Singapore Grip - J. G. Farrell [170]
The other photograph, from about the same period, also showed a group of ladies and gentlemen, assembled this time for a picnic, perhaps. The padre was there looking young and vigorous, a watch-chain visible against his black waistcoat and with a white sun-helmet on his head. The ladies were still sitting in the rickshaws that had brought them; but only one coolie had remained to appear in the picture and there he was, still gripping the shafts as if he had only just trundled his fair cargo up. The European standing beside the rickshaw had reached out a hand as the photograph was being taken and forced the coolie’s head down so that only his straw hat and not his face should be visible in the picture.

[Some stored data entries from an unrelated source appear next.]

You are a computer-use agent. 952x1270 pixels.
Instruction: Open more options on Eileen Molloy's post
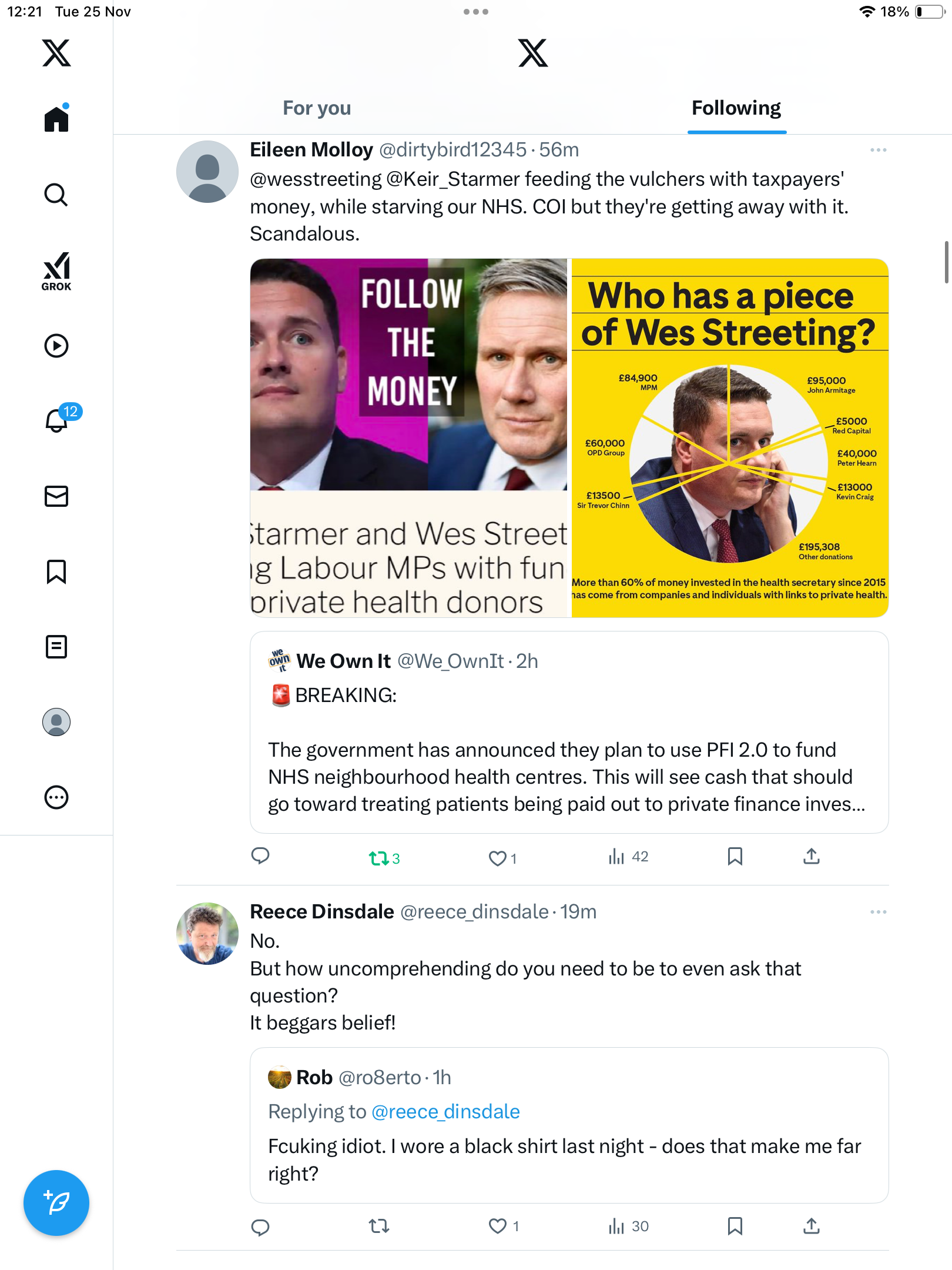(878, 150)
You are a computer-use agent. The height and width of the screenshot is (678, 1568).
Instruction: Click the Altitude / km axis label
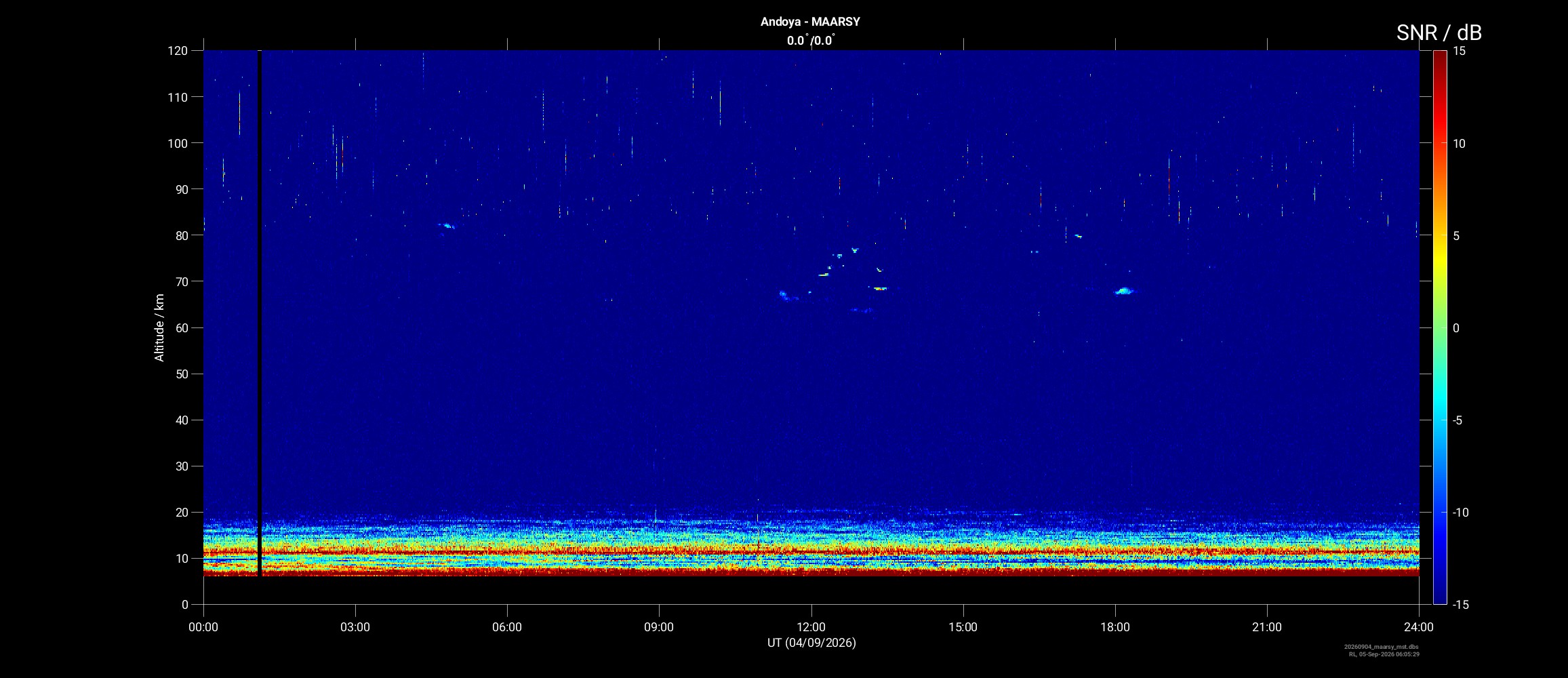tap(159, 327)

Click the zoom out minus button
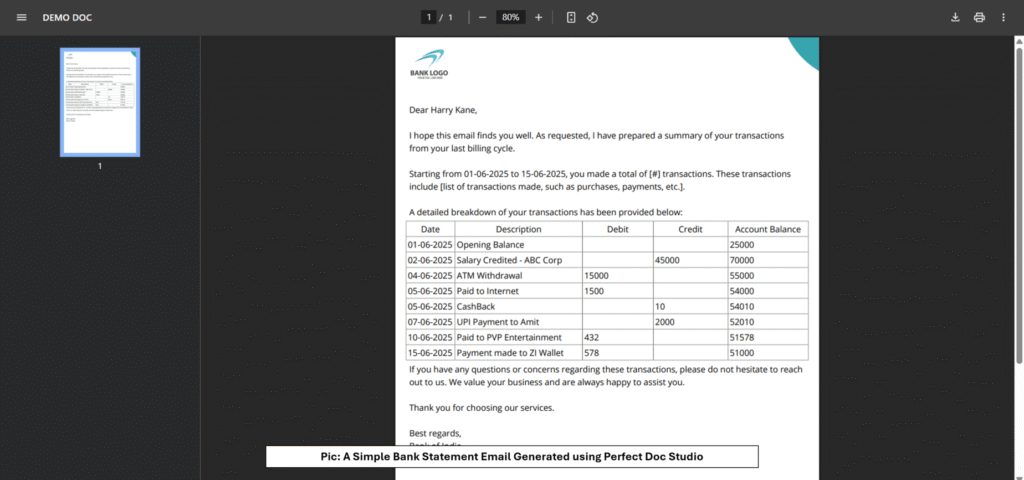coord(482,17)
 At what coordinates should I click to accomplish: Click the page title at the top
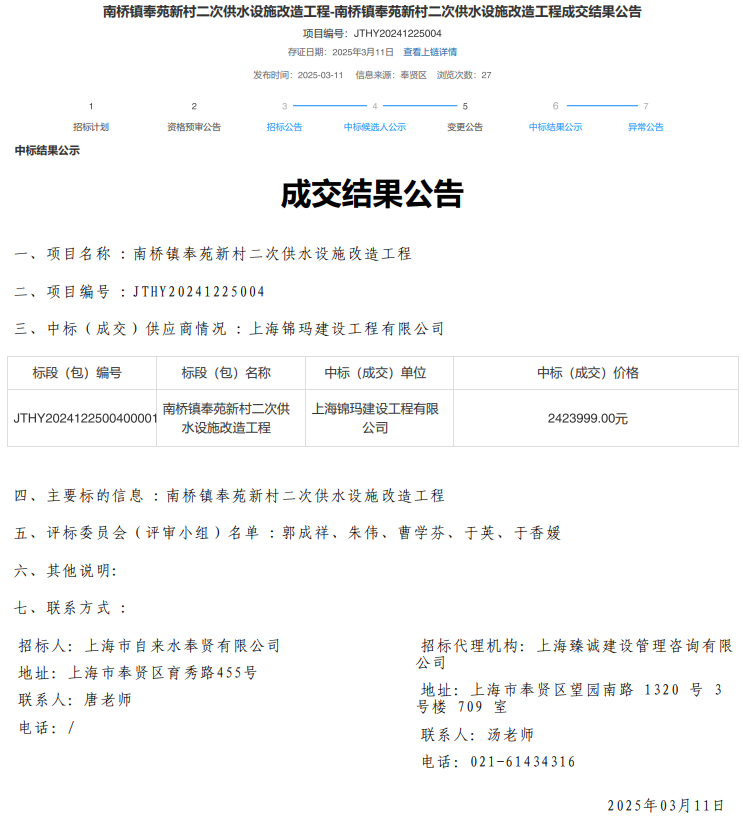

With a sigh Dupigny stretched out on a comfortable rattan chair on the verandah, musing on the confident assumption of superiority embodied in that hand forcing the coolie to hide his face. He himself had often seen Europeans in the East treating the Asiatics in that way in his earlier days but now it looked … well, slightly incongruous when seen with the modern eye of 1941. Imperceptibly ideas had been changing, the relative power of the races had been changing, and not only in the British colonies but in the French and Dutch as well. Even without Vichy it would have been attempting the impossible to continue governing Indo-China from Hanoi for very much longer. Both he and Catroux had been aware of it at the time without acknowledging it. Whatever happened with the Japanese the old colonial life in the East, the European’s hand on the coolie’s straw hat, was finished. The boy had brought his beer. He took the chit and, not without pleasure, signed it ‘Ballereau’. The Chinese boy had lingered on the verandah looking east to the vast canopy of smoke that hung over George Town.
37
‘In human affairs things tend inevitably to go wrong. Things are slightly worse at any given moment than at any preceding moment.’ This proposition, known as the Second Law, its discoverer now had the opportunity of seeing demonstrated on a remarkably generous scale. His vantage point for watching its operation was 111 Corps Headquarters in Kuala Lumpur where a strong smell of incipient disaster hung in the air, like the smoke that hangs in a theatre after the firing of a blank cartridge. Not only, he discovered, had a great deal gone wrong before his arrival but almost every message which now arrived in the Operations room signified that something else had just gone wrong, with the probability of more to follow.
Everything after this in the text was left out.